● **DIRECTIONS**:
Which lines to output? The line containing "Click the Korona Kielce club badge" and every line after it in the data below, each copied exactly.
____ PROVIDED DATA
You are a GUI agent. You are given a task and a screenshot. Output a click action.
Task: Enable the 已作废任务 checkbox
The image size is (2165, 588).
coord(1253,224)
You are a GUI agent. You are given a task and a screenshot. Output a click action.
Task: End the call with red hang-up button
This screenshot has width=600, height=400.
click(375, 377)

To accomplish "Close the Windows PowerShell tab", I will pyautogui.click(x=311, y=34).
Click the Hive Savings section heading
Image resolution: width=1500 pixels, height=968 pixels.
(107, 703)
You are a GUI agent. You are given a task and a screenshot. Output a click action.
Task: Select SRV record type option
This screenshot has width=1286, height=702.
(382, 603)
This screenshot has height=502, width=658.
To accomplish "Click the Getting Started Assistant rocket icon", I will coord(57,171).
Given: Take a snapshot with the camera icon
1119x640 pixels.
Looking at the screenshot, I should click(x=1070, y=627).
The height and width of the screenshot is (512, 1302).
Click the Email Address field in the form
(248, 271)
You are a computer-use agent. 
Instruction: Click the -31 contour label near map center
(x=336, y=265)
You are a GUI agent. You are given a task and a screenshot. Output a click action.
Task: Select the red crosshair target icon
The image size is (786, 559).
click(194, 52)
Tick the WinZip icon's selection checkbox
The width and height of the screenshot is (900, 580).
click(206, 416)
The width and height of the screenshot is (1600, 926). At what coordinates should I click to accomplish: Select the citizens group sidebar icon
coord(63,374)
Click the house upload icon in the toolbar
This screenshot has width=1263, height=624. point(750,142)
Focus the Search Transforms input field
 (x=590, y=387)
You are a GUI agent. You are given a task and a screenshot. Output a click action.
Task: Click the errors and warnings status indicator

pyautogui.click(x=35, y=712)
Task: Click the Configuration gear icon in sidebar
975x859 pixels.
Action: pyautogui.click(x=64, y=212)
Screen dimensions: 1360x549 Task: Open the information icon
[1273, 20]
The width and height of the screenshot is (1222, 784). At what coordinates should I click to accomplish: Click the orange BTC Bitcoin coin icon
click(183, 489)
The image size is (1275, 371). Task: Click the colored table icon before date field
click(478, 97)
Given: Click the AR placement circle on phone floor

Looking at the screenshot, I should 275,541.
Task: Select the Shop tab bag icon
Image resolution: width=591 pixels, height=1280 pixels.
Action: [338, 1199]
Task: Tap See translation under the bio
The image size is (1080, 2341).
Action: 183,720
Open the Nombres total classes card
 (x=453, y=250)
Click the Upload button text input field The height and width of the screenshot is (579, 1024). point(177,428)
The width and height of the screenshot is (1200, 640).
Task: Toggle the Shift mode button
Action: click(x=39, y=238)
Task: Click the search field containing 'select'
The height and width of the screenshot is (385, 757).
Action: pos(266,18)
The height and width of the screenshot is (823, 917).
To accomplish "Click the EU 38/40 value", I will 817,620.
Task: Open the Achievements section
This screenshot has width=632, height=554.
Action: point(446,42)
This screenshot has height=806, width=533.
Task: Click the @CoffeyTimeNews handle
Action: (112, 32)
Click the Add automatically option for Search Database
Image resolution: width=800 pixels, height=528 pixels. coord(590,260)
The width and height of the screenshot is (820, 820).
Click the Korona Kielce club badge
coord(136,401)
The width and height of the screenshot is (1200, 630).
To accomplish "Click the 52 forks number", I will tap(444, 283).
________
● **RESULT OF THIS TASK**:
Click the Korona Kielce club badge
coord(136,401)
The width and height of the screenshot is (1200, 630).
To accomplish "Click the 52 forks number", I will tap(444, 283).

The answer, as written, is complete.